**Problem requirements**: Put everything in the listing below, from the line containing "Task: Select the" down through its final line, into a Markdown table with the columns Row and Line, skipping blank lines. Leave the pictures out.

**Dataset records**:
━━━━━━━━━━

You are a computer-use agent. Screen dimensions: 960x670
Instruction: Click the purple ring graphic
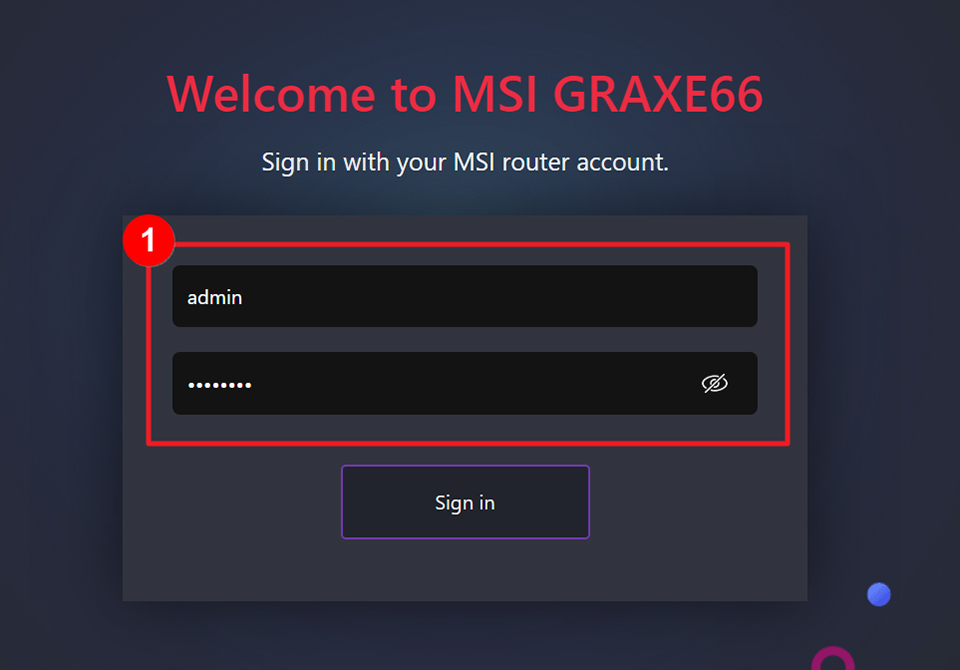tap(833, 660)
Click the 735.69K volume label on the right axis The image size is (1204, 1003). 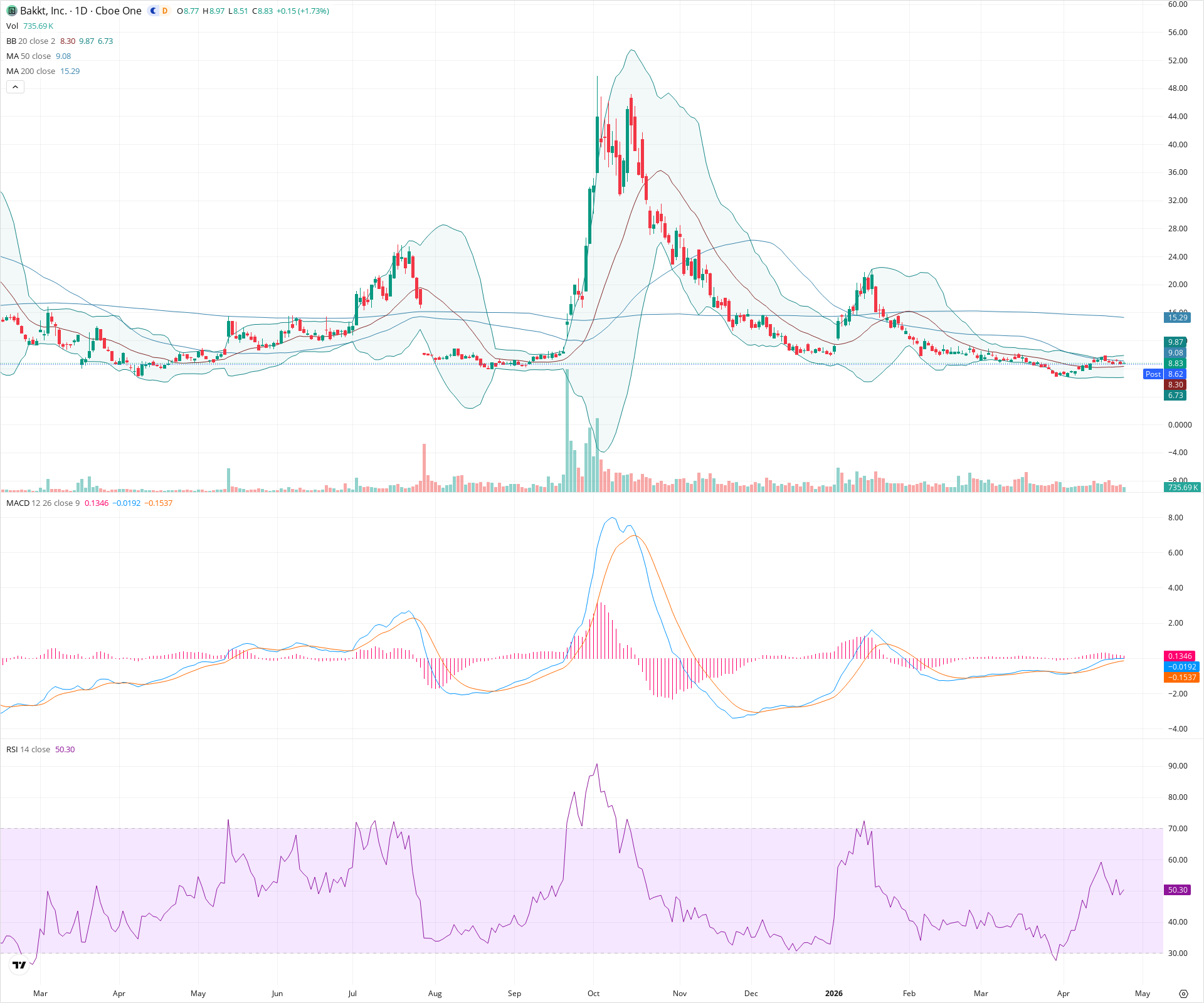coord(1181,486)
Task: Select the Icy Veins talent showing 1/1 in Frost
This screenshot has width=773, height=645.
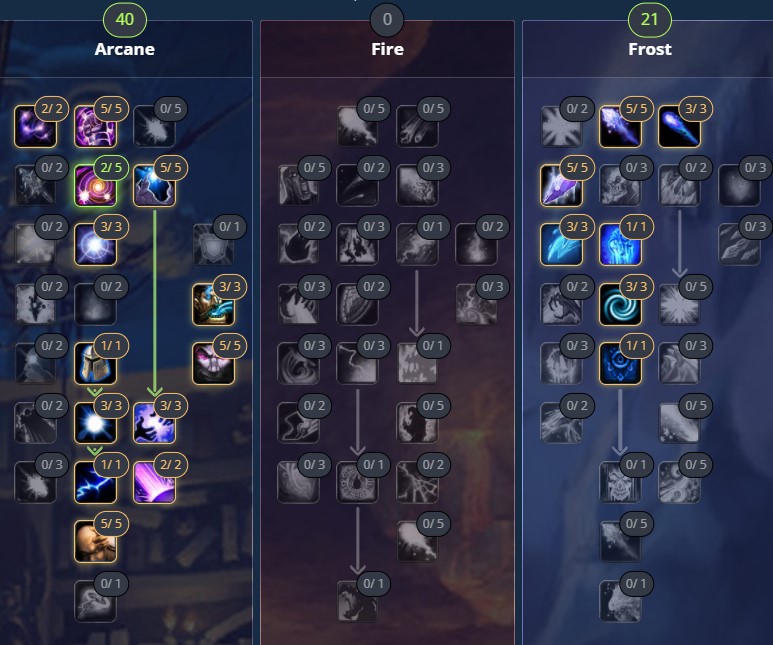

━━━━━━━━━━

**Solved exercise**:
| Row | Line |
|---|---|
| 1 | Task: Select the Icy Veins talent showing 1/1 in Frost |
| 2 | This screenshot has width=773, height=645. |